Het Oinkbeest

Plaats reactie
marjo
Site Admin
Berichten: 861
Lid geworden op: 10-03-2012 22:43

Het Oinkbeest

Bericht door marjo » 11-03-2012 12:31

door marjo le comte op zo maart 02, 2008 12:57

Het Oinkbeest

In een groot bos, aan de andere kant van de heuvels, woonde een elfje dat Zelfje heette, omdat ze een beetje van zilver was. Ze woonde daar niet alleen natuurlijk, er waren nog meer elfjes, en kabouters en trollen, een heleboel dieren, en de vijf Gompies. Dat waren ook een soort kabouters, maar geen gewone. Nee, ze zagen er een beetje anders uit. En ze versierden zich met takjes en blaadjes en bloemen en gekleurde steentjes uit het bos, en ze maakten muziek. En ze woonden in een holletje onder de grond.

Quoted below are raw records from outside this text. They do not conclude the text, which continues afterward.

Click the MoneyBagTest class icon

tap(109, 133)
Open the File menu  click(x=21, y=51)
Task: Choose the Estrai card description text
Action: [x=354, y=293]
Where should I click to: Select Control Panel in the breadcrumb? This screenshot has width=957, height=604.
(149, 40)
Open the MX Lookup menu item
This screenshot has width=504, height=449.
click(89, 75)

Op een zachte zomeravond, was Zelfje blauwe klokjes aan het plukken, terwijl ze in zichzelf een vrolijk wijsje zong. Ze had net haar mandje vol met klokjes en wilde terug gaan naar de holle boom waar ze woonde, toen ze duidelijk de vijf Gompies hoorde aankomen. "Dag, vijf Gompies", zei het elfje, en dat zei ze altijd, want ze kon nooit hun namen onthouden, "waar gaan jullie naar toe?" "Oh eh, even een boompje om, nu kan het nog. Kijk, er hangt onweer in de lucht." En dat was waar, de lucht was heel donker geworden, en er hing een geheimzinnige sfeer in het bos, net of er iets bijzonders zou gaan gebeuren. En als je goed luisterde, kon je af en toe de takken horen kraken, of het geritsel van een haas of een eekhoorn die zijn holletje opzocht. En al gauw begon het te waaien, steeds harder en harder, en het onweer barstte los. "Ik ben een beetje bang," zei Zelfje. "Kom, kom, relax een beetje. Ga maar met ons mee, w-wij zijn helemaal niet b-bang" En ze renden naar het holletje van de Gompies om er te schuilen.

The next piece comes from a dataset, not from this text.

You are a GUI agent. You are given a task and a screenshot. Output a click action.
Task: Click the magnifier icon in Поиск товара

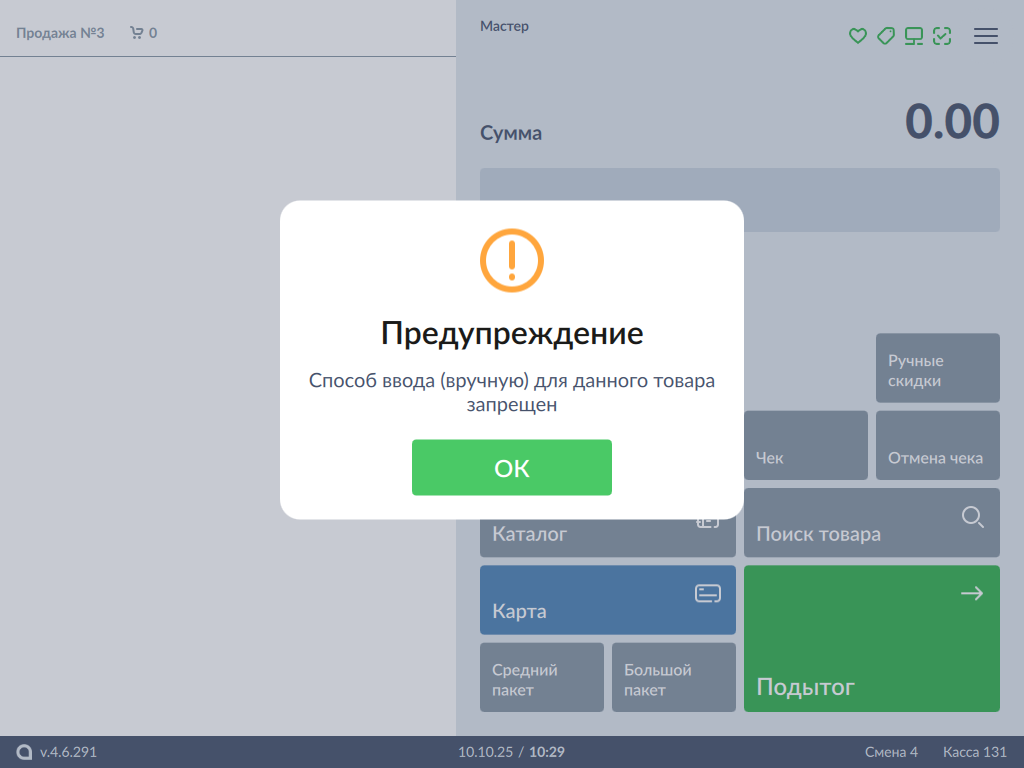972,517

Daar was het gezellig en warm, want ze maakten meteen een lekker vuurtje en Zelfje mocht op een elfenbankje zitten, dat ze speciaal voor haar hadden neergezet. Ze dronken lekkere kruidenthee en aten taart van paddestoelen. Een van de Gompies stak een pijpje op, dat een heerlijke geur in de kamer verspreidde. En ze kregen allemaal een trekje. "Hè, daar word je lekker kiezel van," zuchtte het elfje. En het werd helemaal gezellig, toen ze hun muziekinstrumentjes pakten en er vrolijk op los speelden.

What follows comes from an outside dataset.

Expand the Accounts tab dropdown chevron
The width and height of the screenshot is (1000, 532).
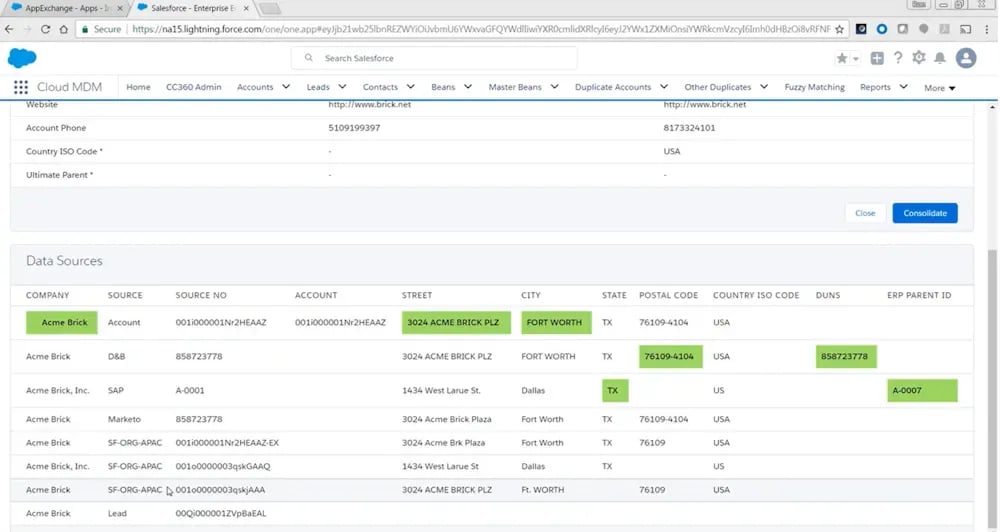(286, 87)
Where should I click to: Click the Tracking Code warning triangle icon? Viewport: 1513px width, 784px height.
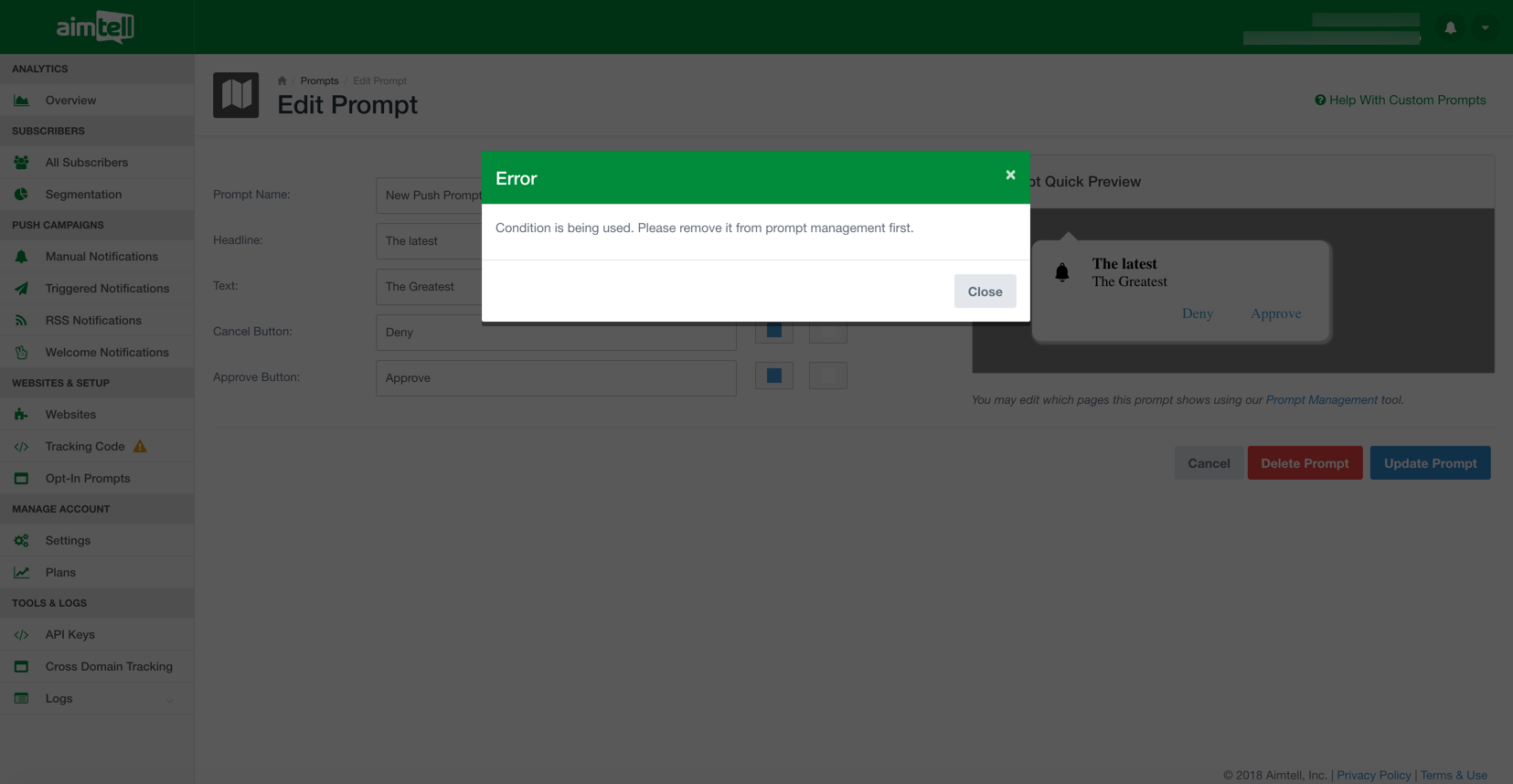click(x=140, y=446)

Zo merkten ze pas na een tijdje, dat het onweer voorbij was. Het was heel stil in het bos. Je hoorde alleen nog wat druppeltjes van de bomen vallen, en verder niets. Of niets... *oink* Wat was dat vreemde geluid in de verte? *oink* "Hé, da's vreemd," bromde de oudste, die eigenlijk 'Docus' heette. "Toch eens gaan kijken?" En ze kropen naar buiten in de richting van het geluid. *oink*oink* En, wat ze toen zagen! "Kijk eens, een beest." "Nietes, hij heeft geen staart." "Joh, een mens?" "Nee, mesjokke, die heb ik wel eens gezien." "'t Is toch gek hoor" "hij zegt 'oink'." "'oink' zegt hij, 't is een oinkbeest." "Een een oinkbeest!?" Het beest, of wat het dan ook was, keek een beetje zielig en verbaasd rond met zijn grote lila ogen. En hij klapperde met zijn oor, want hij had er maar één. Terwijl hij verlegen in zijn neus pulkte. "Oink," zei hij weer, en nog eens:"Oink." "Hmm, 't is een vreemd geval," zei Docus gewichtig. "Waar zou hij vandaan komen?" "Meneer Oinkbeest, waar komt u vandaan?" "Oink," zei het beest. "Nou, niet erg duidelijk. Gompie, hij praat zo mal." "Misschien is hij met de bliksem meegekomen?" zei Zelfje. En toen zagen ze het allemaal. De plek waar het beest zat was helemaal zwart gebrand en zijn tenen waren ook een beetje verschroeid. En eigenlijk rook het ook wel aangebrand. "Nou, gek hoor. Daar steekt meer achter. Ik begrijp er niks van. Misschien weten Gerubijn en Serafijn er wel wat op." Dat waren de twee gezusters tovervrouw, die aan de rand van het bos woonden. Ze waren eigenlijk allebei als heks begonnen, maar omdat ze zo aardig waren, lukte dat niet helemaal. En toen waren ze maar tovervrouwen geworden, die bijna overal raad op wisten. De Gompies en Zelfje gingen dus op weg naar de tovervrouwen, en lieten het rare oinkbeest eenzaam achter.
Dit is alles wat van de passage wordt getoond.